• Source extract
Content starts
Sir John de Maccusweil followed Herbert and was, from 1200, the Great Chamberlain of Scotland. His services to the kingdom brought him the barony of Cærlaverock in Dumfries. He died without issue around the year 1240.
The Main Lines. Sir John was succeeded by his younger brother, Aymer de Maxwell, the first to adopt the modern spelling of the surname. From Aymer’s sons sprang many of the branches of the family that were to be found in SW Scotland:
From his eldest son Sir Herbert came the main Cærlaverock line in Dumfries. Cærlaverock castle served as the family stronghold from the 13th century. They were ennobled as Lord Maxwell in 1440. These Maxwells were staunch Catholics during the religious turmoil of the 17th century. Their last hurrah came with the 1715 Jacobite Uprising where the Maxwells narrowly escaped death.
And from a younger son Sir John came the Pollock line in Renfrewshire. The Pollock lands there were divided into Upper and Lower Pollock, with the Maxwells settling in Lower Pollock. Through marriage Robert Maxwell became the laird of Calderwood in Lanarkshire in 1394.
Other Dumfries Lines. The Maxwells at Kirkconnell in Dumfries date from about 1430. Their laird James Maxwell was Bonnie Prince Charlie’s aide-de-camp at the Battle of Culloden in 1746, after which he hurriedly left for France. He returned in 1750 with a band of French bricklayers to construct a brick house alongside the ancient 13th century fortified tower. This house stayed with his descendants, but was recently put up for sale.
Content ends
• Excerpted records
Content starts
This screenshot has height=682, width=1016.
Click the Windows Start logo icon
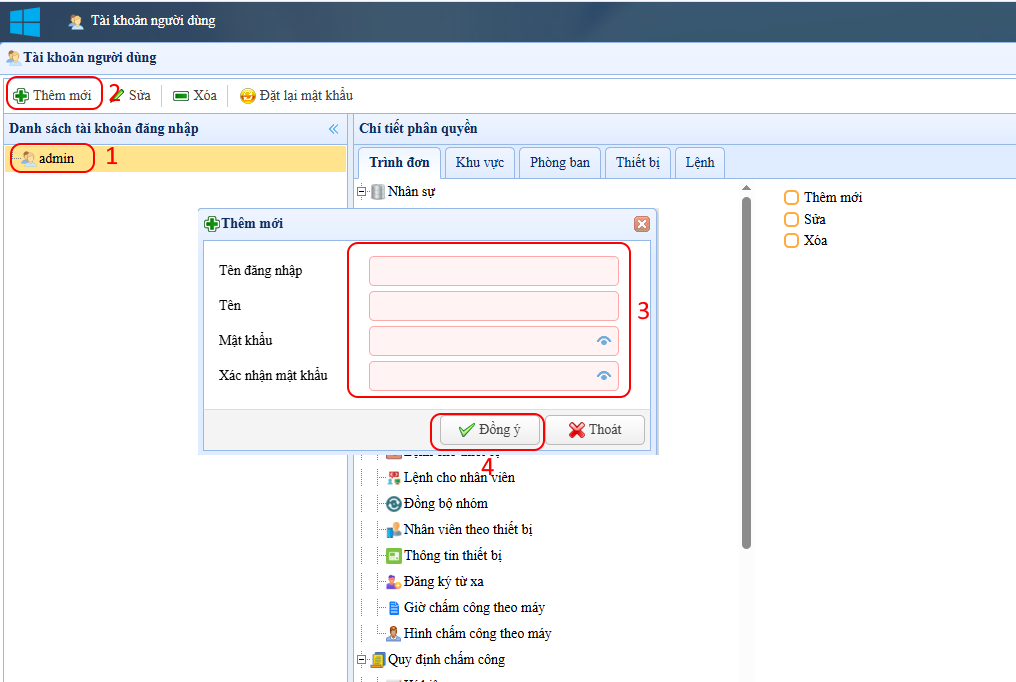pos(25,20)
Content ends
Content starts
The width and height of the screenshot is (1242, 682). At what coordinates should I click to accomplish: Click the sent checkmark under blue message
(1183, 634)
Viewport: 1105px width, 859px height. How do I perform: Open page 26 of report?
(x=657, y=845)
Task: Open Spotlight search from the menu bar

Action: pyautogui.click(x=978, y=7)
Content ends
• What needs to be done
Continue the account of the Maxwell family lines from the point where it stops, picking up after its last sentence.

• Output of the exercise
Another Maxwell line from Dumfries received a charter for the barony of Monreith in Wigtonshire in 1482. Sir William Maxwell of Monreith was made a baronet in 1681. Monreith House, built in 1791, has remained in family hands. Gavin Maxwell kept a pet otter on the estate which was immortalized in his 1960 book Ring of Bright Water.
Ireland. The Rev. Robert Maxwell, from the Calderwood Maxwells, had come to Ireland around 1600 and been made the Dean of Armagh. From this Robert came the Maxwells of Farnham in Cavan (who were later created barons) and the Maxwells of Finnebrogue and of Ballyrolly in county Down.
A Rev. James Maxwell was a Presbyterian minister in Omagh, county Tyrone for sixty years, from 1690 to 1750. Some records have connected him with the Thomas Maxwell of Strabane who grew up in the Presbyterian settlement there and served as the High Sheriff of Tyrone in 1681. Another Thomas Maxwell in Tyrone, this time from the Kirkconnell Maxwells in Scotland, emigrated with his family to America in 1747.
England. Maxwells from the Borders also crossed south into England. The largest numbers, according to the 1881 census, were to be found in Lancashire.
Prominent here were four sons of an old Maxwell family in Dumfries who came to Liverpool in the early 1800’s and made their fortunes as merchants with some shrewd early investments in railways. Not so rich was Thomas Maxwell, an Irish immigrant and laborer to Liverpool in the early 1830’s. John Maxwell from a Scottish family in Liverpool perished on the Titanic in 1912.
Jewish. Robert Maxwell was the adopted name of Jan Hoch, a Jewish entrepreneur who escaped the Nazis during World War Two. He came to Britain and in the postwar world developed a publishing and newspaper empire. He fell overboard from his yacht in 1991 as his businesses began to fail.
After his death his daughter Ghislaine Maxwell moved to New York and became involved with the financier Jeffrey Epstein. The two were later accused in America of trafficking underage girls. Jeffrey Epstein died in prison and Ghislaine Maxwell later went to prison.
America. Maxwells in America have been Scots or Scots Irish. Genealogical books that have covered these early Maxwell arrivals in America plus some prior Maxwell history have been:
- Halbert’s 1900 book The World Book of Maxwells.
- Florence Houston’s 1916 book Maxwell History and Genealogy.
- and Annie Norman’s 1966 book Thomas Maxwell of Virginia and Georgia.
Virginia Arrivals. The earliest Maxwell presence might have been Joel Maxwell who was said to have come to Virginia around the year 1707. However, his presence in Virginia has been questioned.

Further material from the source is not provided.